Air Force Maj. Sonnie Bates went to work Friday knowing his 13-year career in the military may be over.
CBS News Correspondent Vince Gonzales reports Bates, who is stationed at Dover Air Force Base in Delaware, was summoned before his commanding officer Friday and told he is the first U.S. military officer facing court-martial for refusing a vaccine designed to protect against the deadly biological warfare agent anthrax.
Bates says he "never thought I'd be singled out for not following an order."
Bates refused the shot because many of his comrades got sick after being vaccinated. "It wasn't a difficult decision at all because I feel like I have a higher order to follow," he explains, "and that is to stand up against things that are wrong."
According to Col. Harvey Crowder, the chief of preventive medicine with the USAF Surgeon General's Office, "I think that good order and discipline is the key for military units to operate effectively. As a former commander, I continue to believe that this is a safe vaccine that's lawfully ordered to be given to protect someone against a fatal disease."
But there are problems at Dover. Medical records obtained by CBS News show more than 100 service members reported the vaccine made them ill. Some pilots became so sick they were grounded. Others developed possible long-term health conditions.
Bates says a minimum of 15 people in his squadron are sick, with unusual symptoms similar to those associated with Gulf War Syndrome. What's more, he says, "A lot of the doctors are telling them it's psychological -- put them on Prozac or tell them they're malingerers."
------------------------------------
Things to do >>
• A. In the anthrax vaccine report, where is Bates stationed?
• B. Pick up the anthrax vaccine report after its last sentence and keep writing.
The entries that come after the anthrax vaccine report are not needed.

Extracted records:
------------------------------------
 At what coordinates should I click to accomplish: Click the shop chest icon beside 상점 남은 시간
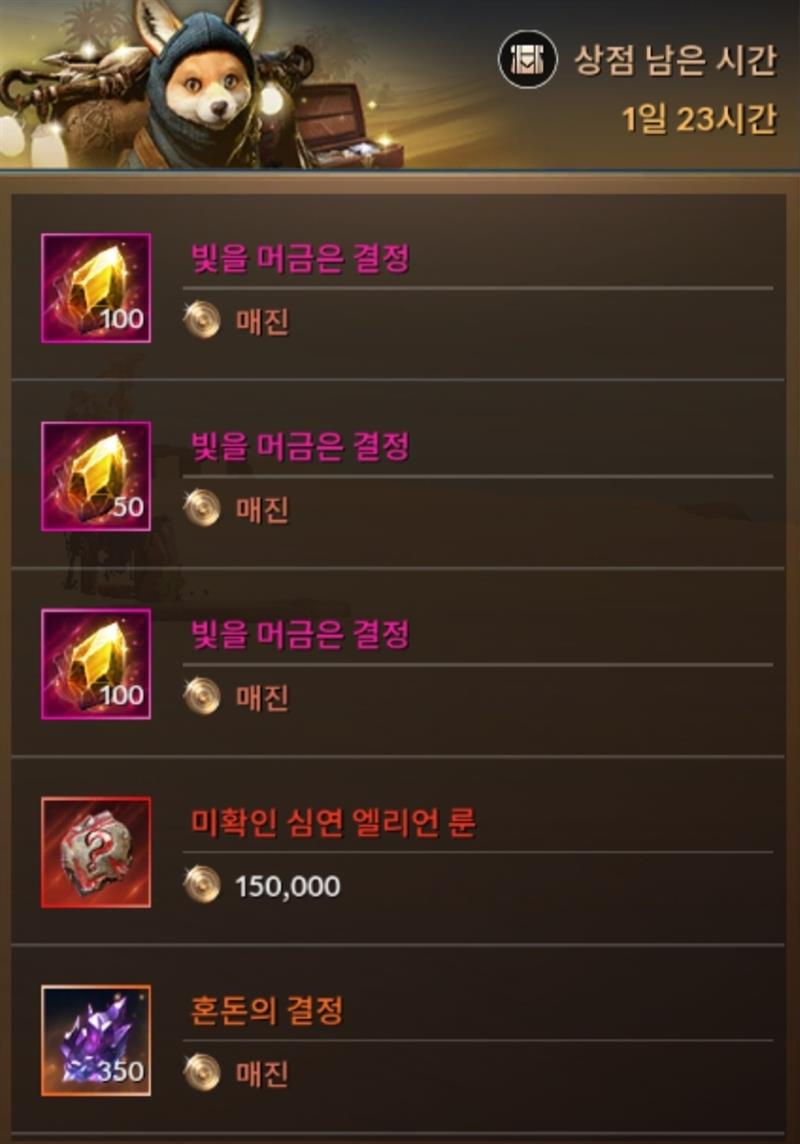(527, 59)
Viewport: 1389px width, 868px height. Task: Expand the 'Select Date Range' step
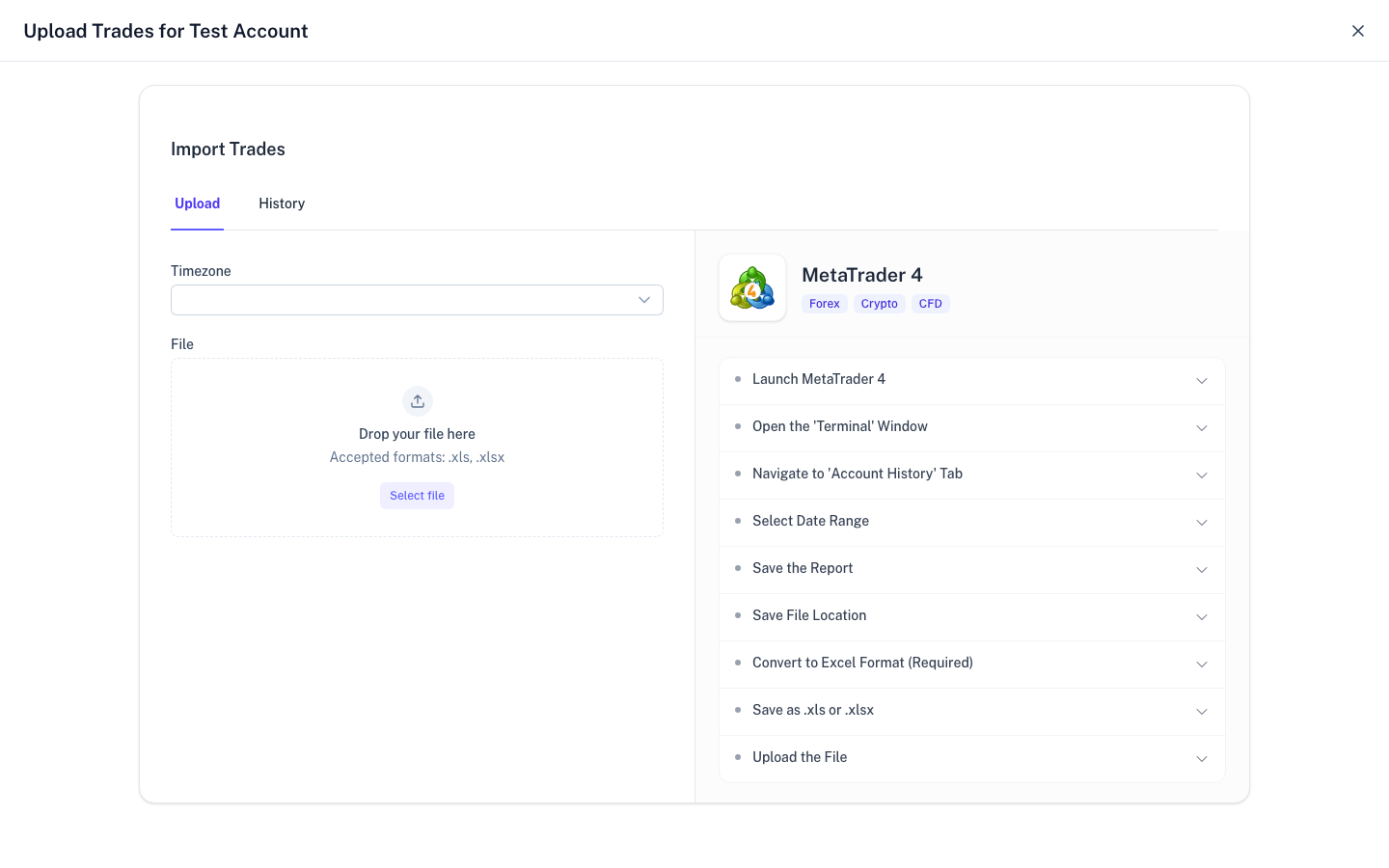[x=971, y=521]
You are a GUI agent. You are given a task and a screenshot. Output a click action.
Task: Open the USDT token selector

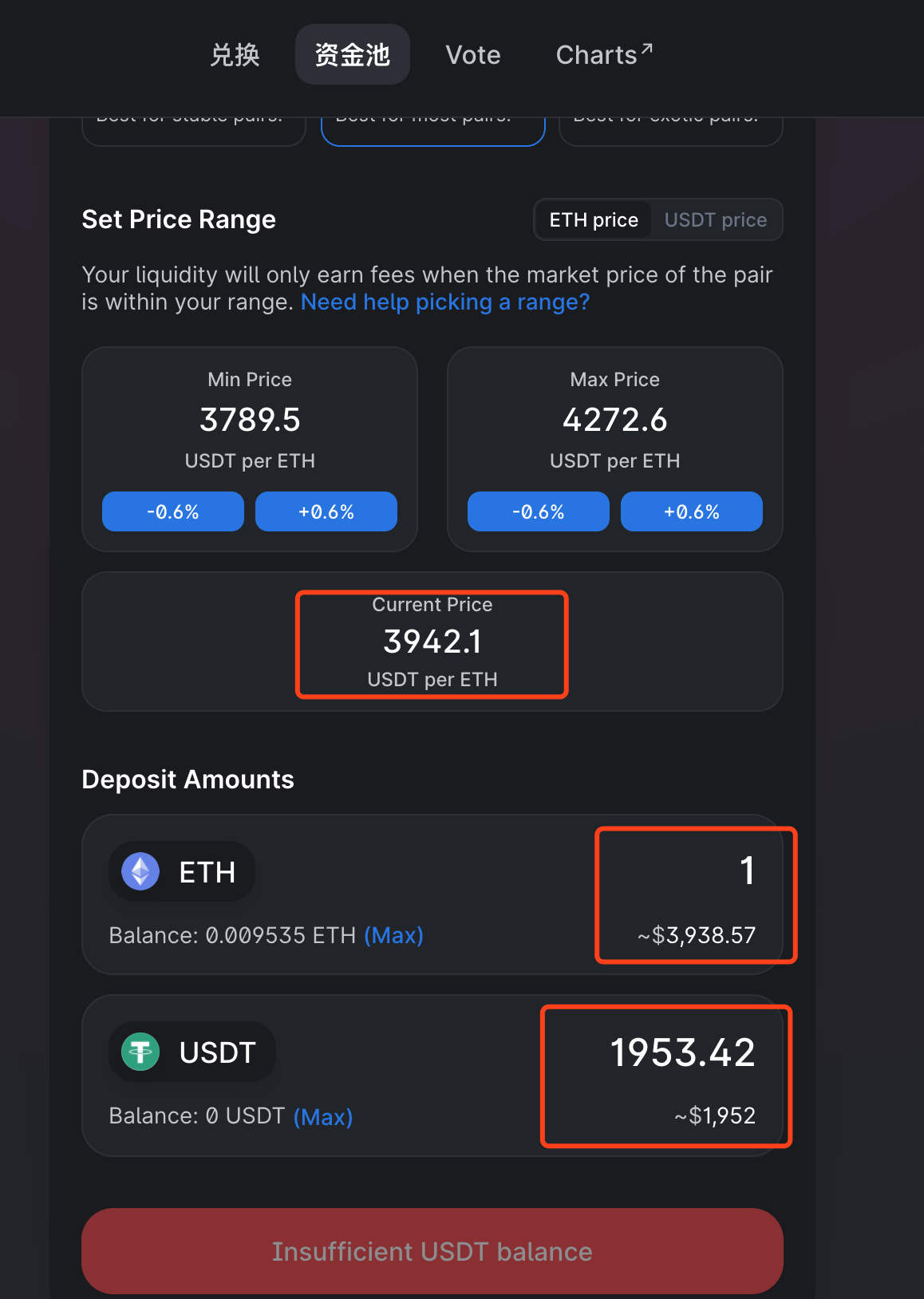coord(192,1052)
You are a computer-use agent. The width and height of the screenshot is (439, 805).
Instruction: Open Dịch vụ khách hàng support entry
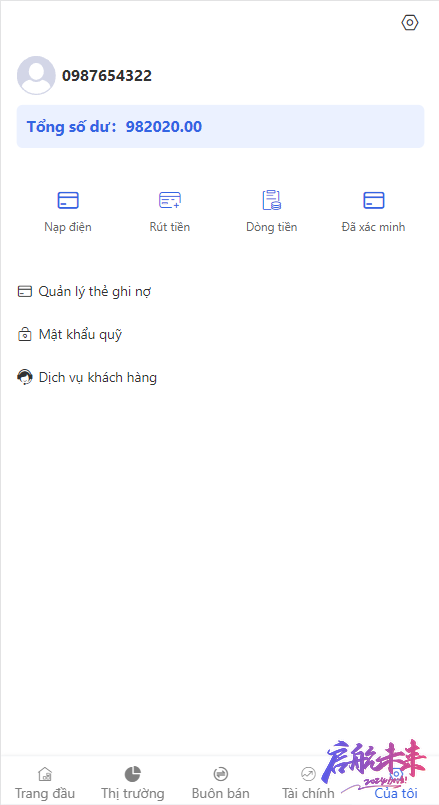coord(220,377)
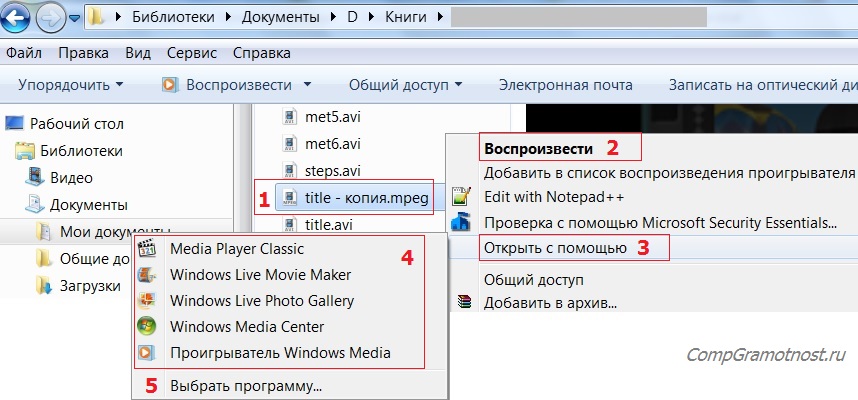Click the Windows Live Photo Gallery icon
Viewport: 858px width, 400px height.
tap(148, 300)
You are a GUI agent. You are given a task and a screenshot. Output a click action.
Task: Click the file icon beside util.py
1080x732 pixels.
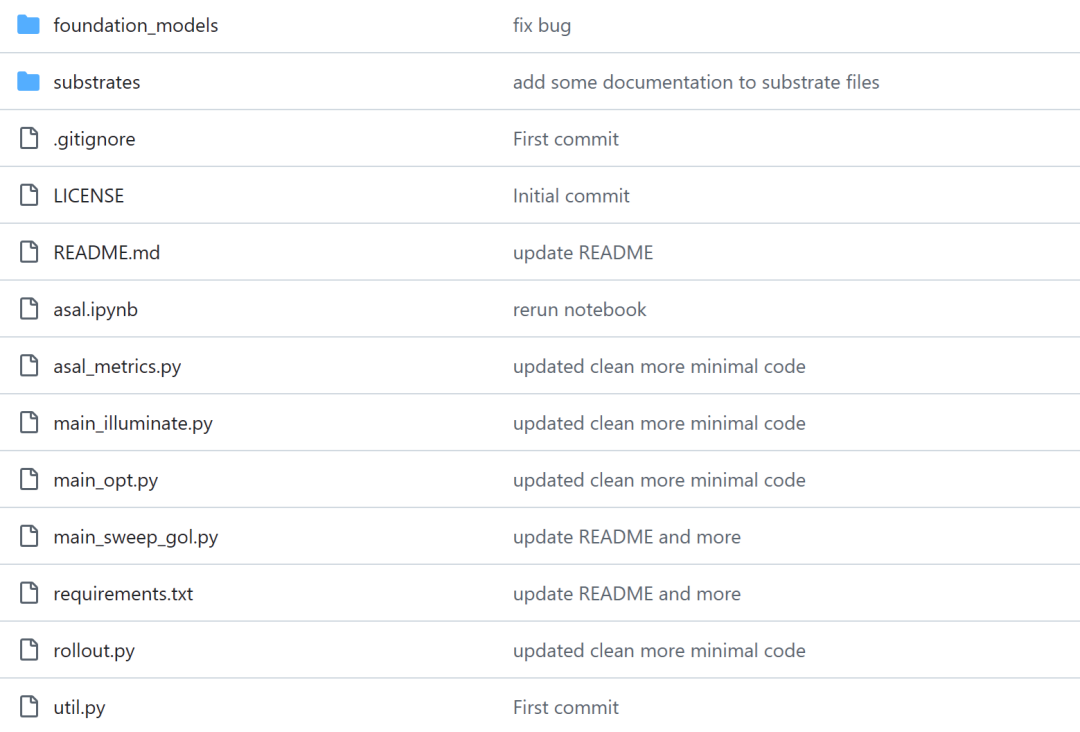(29, 707)
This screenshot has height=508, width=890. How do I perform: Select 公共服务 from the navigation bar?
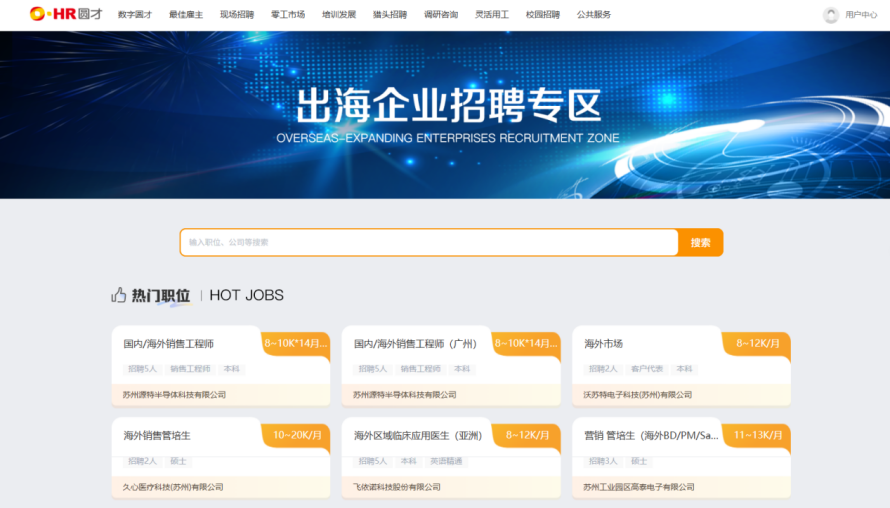pyautogui.click(x=594, y=15)
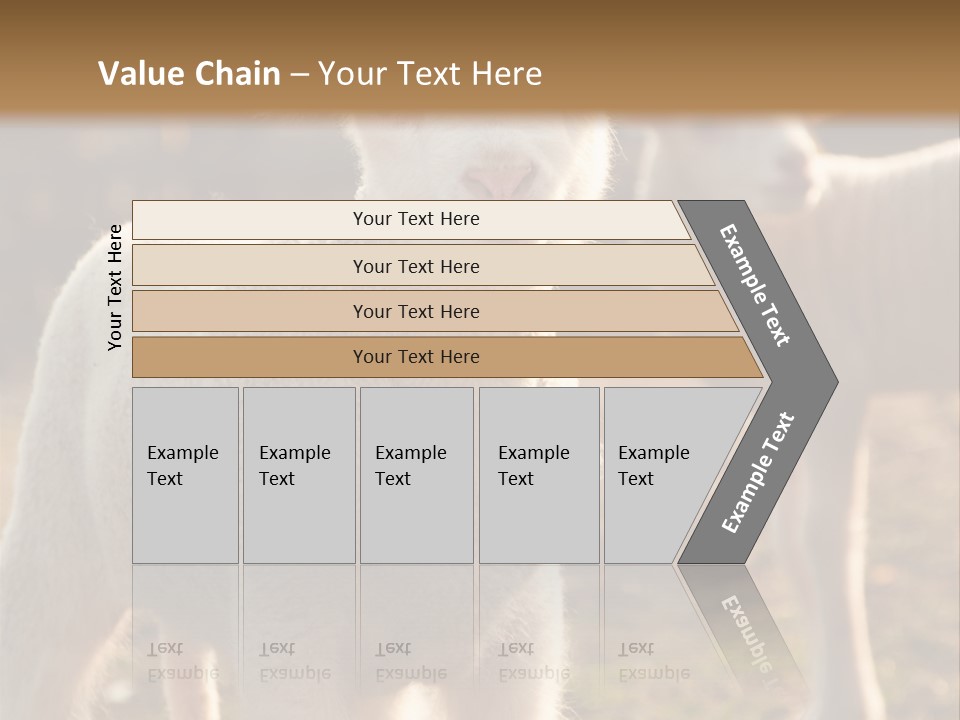Select the first gray 'Example Text' box
This screenshot has height=720, width=960.
(185, 475)
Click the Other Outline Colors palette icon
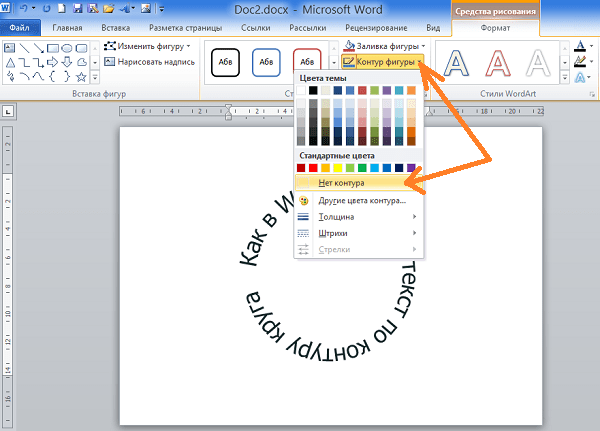 click(x=305, y=200)
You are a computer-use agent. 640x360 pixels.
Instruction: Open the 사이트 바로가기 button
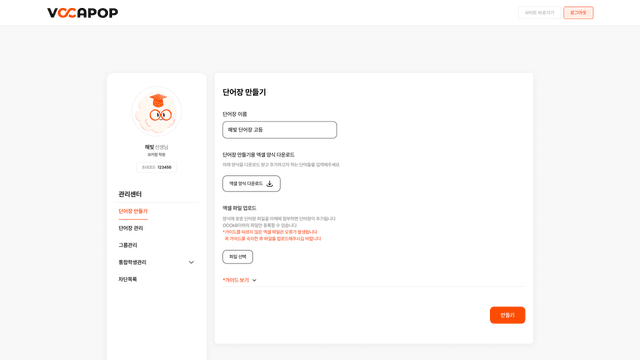(x=539, y=13)
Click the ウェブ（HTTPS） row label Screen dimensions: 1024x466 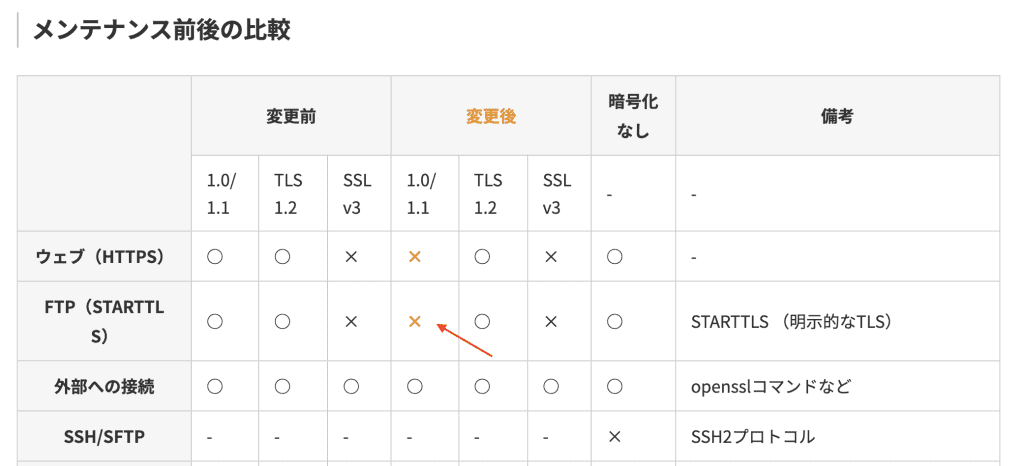[99, 257]
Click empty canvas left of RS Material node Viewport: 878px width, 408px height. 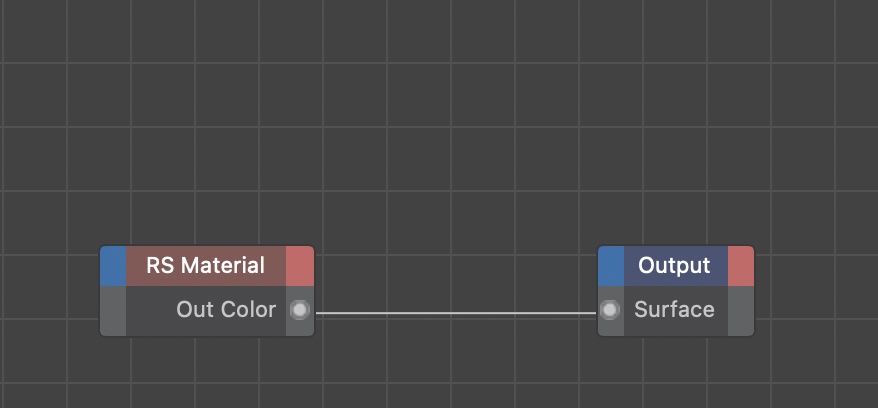click(x=50, y=290)
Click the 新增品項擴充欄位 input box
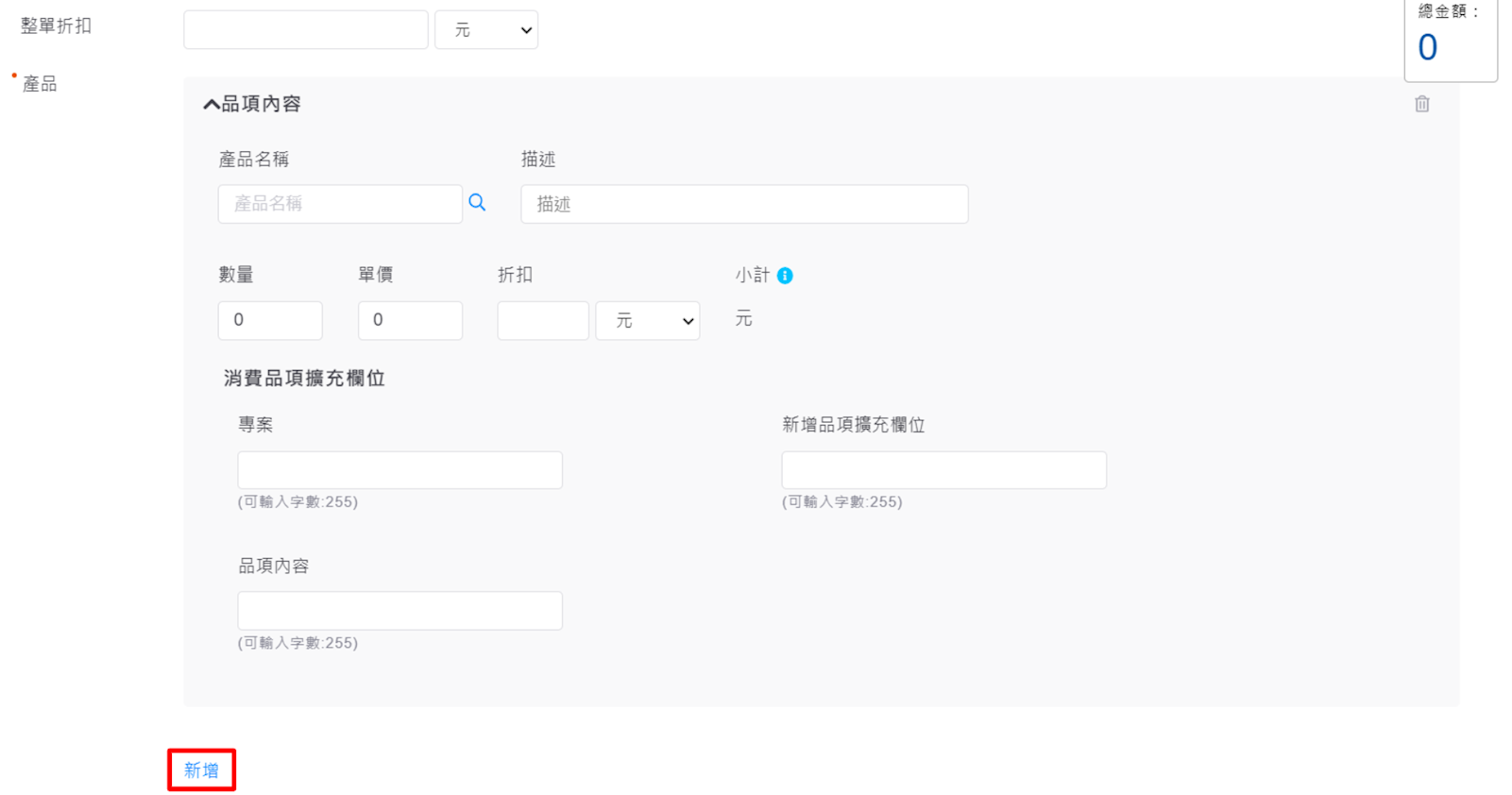The width and height of the screenshot is (1512, 795). click(943, 470)
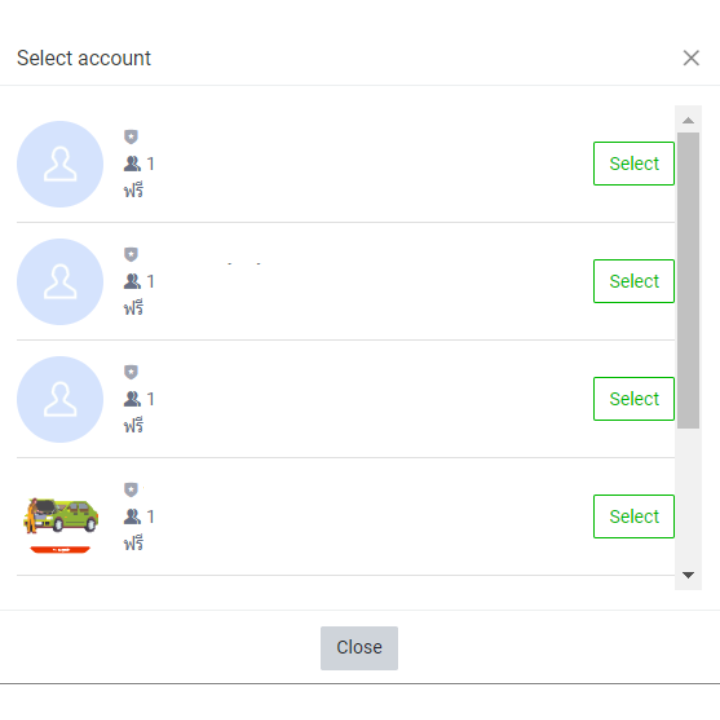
------------------------------------
Responses to the tasks >>
• A. Dover Air Force Base in Delaware.

• B.
"And I have reports," Bates adds, "that people themselves -- first-hand knowledge -- have come to me and said 'Major, the doctor told me if I talk about anthrax that I'll be facing a medical discharge.'"
Service members shouldn't be afraid to come forward, Crowder insists. "We encourage every person with an adverse reaction to report," he says. "It's important to have a full spectrum of data available and if there's a problem, to get them taken care of."
In the case of Dover, Crowder explains, "When we look at the disease patterns and disease rates they are no different in Dover than they are in the rest of the United States Air Force."
Meanwhile, the only plant in the country licensed to produce the vaccine remains shut down due to quality concerns. The FDA re-inspected the plant in November and found many violations still uncorrected.
The Pentagon insists the vaccine is safe -- but Bates isn't buying it. He thinks, "There's a difference between being willing to give your life and sacrificing your health over a mismanaged government contract."
If convicted, Bates faces up to five years in prison. Given the venue he's prepared for a conviction, but hopes to one day bring his case to a civilian court. "And they'll hopefully come t reason that service members do have rights," he says. "That we shouldn't be expected to take questionable drugs into our own bodies without informed consent."